But fall and spring? Those are our busiest seasons, when excitement builds for new classes and interesting experiences. About this time every year, just as August pokes through, I get into fall planning mode, sorting through the many homeschool and community class offerings and making sure not to get so carried away by all the opportunities that we become over-scheduled and over-burdened. Finding that right balance between great classes and an abundance of free-play time can be tricky when there is so much to choose from steps from our doorway. Some years I have found that we do too much in one season, some years a bit too little, but this fall is shaping up to be just right.
Our fall line-up includes beloved favorites, such as our weekly art, math, and nature homeschool classes, as well as new-to-us homeschool classes in woodworking and sewing and other handicrafts. Sprinkled in to our fall schedule are other classes in music and science, baking and gardening, museum classes, homeschool playgroups and park days, and ample space for those unexpected classes and workshops that always pop up.

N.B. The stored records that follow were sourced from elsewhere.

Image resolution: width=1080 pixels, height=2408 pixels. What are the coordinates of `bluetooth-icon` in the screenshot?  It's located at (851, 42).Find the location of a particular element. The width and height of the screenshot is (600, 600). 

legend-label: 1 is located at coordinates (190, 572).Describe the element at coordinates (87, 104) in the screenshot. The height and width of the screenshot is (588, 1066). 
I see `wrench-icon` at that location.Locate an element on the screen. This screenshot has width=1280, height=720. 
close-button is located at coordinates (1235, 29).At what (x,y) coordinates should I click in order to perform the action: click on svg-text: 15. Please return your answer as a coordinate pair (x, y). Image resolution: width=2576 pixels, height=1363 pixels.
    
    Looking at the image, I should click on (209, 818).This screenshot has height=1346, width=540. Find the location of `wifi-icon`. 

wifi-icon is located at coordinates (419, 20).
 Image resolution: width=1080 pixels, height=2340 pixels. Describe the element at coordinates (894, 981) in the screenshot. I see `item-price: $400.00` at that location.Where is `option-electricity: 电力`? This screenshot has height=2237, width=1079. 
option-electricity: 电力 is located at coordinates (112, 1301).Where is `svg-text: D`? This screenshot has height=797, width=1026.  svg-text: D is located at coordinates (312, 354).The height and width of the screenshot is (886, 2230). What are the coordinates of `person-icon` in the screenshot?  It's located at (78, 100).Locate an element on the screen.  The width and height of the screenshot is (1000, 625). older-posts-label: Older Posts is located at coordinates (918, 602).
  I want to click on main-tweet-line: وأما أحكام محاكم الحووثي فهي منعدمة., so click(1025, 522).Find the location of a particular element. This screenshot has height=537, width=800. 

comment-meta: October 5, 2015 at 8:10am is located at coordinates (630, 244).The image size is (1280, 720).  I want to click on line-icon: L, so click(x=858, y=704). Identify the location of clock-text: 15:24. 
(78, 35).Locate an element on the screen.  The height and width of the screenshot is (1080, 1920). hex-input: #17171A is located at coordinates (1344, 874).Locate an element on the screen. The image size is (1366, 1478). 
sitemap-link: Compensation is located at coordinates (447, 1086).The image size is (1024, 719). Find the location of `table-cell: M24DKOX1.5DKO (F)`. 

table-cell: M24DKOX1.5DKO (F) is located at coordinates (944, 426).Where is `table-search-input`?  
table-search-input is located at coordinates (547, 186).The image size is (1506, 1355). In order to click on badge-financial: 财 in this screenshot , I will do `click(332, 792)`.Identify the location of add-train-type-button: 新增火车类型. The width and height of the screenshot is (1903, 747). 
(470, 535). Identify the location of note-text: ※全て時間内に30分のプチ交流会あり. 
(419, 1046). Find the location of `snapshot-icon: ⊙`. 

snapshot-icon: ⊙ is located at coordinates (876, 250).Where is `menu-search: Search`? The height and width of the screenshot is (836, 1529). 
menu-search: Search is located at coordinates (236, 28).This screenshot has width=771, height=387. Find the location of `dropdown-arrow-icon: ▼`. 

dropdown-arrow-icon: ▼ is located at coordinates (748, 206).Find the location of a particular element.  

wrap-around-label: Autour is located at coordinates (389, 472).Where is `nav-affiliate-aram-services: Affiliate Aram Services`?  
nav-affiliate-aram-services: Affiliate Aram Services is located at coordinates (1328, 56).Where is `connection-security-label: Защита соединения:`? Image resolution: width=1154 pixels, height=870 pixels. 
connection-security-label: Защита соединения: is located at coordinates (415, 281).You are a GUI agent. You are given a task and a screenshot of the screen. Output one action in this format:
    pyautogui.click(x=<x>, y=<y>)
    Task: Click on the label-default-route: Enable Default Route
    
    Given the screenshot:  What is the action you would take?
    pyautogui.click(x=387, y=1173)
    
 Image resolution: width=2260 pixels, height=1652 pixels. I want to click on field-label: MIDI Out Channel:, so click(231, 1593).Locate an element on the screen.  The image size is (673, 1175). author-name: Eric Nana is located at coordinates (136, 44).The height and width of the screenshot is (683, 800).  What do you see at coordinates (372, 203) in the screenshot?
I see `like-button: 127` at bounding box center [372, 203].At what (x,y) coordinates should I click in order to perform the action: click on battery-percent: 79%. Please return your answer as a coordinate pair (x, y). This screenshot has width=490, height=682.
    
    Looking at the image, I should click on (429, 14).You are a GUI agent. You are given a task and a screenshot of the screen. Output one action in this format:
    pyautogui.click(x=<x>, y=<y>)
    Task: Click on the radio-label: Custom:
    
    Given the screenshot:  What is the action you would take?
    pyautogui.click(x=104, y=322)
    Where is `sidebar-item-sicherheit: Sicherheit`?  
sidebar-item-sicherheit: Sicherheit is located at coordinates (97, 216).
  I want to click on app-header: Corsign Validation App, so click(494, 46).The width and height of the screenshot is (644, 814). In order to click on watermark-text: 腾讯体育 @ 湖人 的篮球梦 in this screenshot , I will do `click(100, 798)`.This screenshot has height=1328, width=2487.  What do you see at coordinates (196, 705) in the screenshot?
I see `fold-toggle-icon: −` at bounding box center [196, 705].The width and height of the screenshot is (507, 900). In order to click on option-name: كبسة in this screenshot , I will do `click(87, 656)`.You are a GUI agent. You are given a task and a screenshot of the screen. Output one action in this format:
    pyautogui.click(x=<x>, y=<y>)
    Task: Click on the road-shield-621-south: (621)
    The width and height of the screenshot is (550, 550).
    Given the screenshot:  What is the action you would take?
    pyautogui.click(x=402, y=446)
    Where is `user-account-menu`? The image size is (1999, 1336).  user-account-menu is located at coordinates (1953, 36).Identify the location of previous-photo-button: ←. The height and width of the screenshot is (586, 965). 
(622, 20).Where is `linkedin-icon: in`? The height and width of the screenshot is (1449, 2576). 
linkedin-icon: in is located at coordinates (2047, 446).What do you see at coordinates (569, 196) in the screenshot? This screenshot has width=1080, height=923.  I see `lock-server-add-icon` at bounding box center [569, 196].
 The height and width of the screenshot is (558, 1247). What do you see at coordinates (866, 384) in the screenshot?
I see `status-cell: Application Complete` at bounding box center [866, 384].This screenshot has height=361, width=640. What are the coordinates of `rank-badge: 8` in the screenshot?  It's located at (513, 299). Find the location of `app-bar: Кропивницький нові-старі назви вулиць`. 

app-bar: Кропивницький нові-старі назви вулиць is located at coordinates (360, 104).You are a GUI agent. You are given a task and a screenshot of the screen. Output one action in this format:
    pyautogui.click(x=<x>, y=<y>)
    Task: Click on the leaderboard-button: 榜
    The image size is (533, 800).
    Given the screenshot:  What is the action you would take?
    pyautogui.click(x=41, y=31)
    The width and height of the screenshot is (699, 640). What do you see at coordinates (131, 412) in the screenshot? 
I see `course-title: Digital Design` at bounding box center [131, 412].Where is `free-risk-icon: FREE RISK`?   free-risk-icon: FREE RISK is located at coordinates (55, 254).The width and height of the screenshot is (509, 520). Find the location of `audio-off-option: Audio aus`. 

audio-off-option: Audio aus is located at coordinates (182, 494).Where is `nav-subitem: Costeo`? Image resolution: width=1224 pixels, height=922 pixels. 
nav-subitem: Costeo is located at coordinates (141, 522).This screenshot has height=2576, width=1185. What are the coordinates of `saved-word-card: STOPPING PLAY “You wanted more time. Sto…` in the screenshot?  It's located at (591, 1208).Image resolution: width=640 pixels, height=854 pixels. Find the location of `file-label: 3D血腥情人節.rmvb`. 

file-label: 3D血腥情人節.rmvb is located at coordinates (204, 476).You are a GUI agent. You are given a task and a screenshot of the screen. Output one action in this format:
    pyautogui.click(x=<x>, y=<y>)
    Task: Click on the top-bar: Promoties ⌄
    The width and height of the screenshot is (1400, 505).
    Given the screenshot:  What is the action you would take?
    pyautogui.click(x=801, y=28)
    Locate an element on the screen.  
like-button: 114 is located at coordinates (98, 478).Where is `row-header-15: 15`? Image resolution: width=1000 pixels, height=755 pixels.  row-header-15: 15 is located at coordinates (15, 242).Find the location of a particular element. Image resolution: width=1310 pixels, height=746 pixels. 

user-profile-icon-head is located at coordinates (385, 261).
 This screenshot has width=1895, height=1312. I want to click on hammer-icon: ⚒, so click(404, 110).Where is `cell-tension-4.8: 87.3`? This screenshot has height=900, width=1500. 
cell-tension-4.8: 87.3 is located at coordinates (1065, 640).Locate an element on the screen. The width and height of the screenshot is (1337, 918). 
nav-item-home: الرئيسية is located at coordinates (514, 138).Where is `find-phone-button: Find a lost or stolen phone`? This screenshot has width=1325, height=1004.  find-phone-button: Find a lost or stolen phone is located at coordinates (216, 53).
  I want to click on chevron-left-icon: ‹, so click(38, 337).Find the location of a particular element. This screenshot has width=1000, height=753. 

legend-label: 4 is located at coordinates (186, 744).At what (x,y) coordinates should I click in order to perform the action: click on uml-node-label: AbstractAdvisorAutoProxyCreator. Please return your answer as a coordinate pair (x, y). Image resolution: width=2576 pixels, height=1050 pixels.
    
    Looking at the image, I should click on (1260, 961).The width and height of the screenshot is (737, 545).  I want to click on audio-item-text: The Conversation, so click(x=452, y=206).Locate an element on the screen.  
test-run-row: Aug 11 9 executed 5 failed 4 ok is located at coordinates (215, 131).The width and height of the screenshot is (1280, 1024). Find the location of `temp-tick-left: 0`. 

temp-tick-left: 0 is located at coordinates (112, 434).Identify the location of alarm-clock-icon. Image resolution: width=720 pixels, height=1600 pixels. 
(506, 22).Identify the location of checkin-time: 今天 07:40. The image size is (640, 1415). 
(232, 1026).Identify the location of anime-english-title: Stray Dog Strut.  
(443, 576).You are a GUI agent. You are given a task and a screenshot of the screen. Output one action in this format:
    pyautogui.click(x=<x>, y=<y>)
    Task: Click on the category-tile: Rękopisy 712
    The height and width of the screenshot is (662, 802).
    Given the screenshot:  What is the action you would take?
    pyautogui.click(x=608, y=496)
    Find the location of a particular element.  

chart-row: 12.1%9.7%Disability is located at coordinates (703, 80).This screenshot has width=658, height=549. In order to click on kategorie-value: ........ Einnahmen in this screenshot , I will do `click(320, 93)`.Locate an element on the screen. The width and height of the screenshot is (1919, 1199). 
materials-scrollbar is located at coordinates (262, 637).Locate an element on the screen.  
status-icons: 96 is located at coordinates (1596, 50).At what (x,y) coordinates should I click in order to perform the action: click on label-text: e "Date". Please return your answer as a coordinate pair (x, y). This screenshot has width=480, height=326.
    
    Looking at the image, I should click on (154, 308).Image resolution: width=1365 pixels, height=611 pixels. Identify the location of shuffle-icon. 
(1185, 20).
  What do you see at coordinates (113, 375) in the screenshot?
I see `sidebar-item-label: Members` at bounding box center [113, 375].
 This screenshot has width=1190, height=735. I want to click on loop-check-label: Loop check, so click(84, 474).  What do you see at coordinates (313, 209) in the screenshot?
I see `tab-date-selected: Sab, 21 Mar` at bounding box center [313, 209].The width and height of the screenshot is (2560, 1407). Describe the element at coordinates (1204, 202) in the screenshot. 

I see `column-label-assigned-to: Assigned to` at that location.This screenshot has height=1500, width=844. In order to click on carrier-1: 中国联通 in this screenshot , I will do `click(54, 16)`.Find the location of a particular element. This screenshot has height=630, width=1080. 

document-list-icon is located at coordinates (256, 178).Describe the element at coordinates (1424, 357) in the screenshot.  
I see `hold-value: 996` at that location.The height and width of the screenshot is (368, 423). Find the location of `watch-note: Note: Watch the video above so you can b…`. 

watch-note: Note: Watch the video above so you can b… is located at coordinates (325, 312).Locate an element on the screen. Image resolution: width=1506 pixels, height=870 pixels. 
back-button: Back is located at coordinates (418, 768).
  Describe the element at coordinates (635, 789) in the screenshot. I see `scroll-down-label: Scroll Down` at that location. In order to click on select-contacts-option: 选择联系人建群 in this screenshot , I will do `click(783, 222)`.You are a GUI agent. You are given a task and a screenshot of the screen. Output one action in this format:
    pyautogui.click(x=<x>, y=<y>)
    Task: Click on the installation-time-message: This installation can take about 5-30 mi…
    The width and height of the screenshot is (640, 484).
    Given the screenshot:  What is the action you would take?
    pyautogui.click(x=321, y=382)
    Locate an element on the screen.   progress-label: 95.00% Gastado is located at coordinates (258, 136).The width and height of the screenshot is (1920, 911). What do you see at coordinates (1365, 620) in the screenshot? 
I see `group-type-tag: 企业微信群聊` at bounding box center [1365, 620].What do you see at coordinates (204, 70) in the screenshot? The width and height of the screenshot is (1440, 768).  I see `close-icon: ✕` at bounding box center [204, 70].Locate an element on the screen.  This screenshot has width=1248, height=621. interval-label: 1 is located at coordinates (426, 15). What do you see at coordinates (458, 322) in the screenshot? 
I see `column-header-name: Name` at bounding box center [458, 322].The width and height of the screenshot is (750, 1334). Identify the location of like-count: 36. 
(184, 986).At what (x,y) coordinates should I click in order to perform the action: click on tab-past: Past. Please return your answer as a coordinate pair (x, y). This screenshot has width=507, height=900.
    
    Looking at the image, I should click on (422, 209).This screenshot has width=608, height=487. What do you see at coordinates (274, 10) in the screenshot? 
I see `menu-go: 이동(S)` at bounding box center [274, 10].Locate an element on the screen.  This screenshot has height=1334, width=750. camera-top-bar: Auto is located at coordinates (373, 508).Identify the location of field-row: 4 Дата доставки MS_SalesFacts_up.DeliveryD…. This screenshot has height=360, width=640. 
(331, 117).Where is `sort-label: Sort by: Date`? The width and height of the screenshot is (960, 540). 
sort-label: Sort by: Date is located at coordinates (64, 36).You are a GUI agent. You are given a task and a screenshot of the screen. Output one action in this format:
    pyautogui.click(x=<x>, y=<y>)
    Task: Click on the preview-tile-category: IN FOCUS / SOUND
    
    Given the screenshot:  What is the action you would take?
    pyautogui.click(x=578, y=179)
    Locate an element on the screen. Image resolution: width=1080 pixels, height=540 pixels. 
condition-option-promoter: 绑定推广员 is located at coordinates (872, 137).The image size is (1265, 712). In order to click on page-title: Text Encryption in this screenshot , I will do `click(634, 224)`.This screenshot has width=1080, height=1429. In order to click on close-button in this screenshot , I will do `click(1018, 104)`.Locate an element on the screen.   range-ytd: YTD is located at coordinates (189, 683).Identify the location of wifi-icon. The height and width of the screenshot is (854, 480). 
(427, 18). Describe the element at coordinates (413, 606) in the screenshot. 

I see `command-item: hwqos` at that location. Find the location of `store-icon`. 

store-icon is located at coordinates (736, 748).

So much of our family's homeschooling revolves around tapping into our community's resources. Kitchen-table homeschooling, or school-at-home approaches, have never felt quite right to us when there are so many people and places to learn from so close by. In fall, we split our time between these structured classes and lots of unstructured time to play and explore as the children choose. Then, as winter approaches and fall programs end, we settle in to a slower pace. We emerge again with a busy spring schedule, and retreat once more come summer to spend as much free time as possible outside in the bright sunshine.
This is how our homeschooling rhythm changes with each season, offering a blend of structured and unstructured, instructor-led and family-focused, city and country, learning opportunities while being vigilant in ensuring that no one (including mama!) gets too overloaded. I am keeping all of that in mind, and trying to savor these remaining summer days, as my excitement builds for a new season of living and learning.
Have you started thinking about Fall yet? What are some highlights of your upcoming Fall homeschooling rhythms?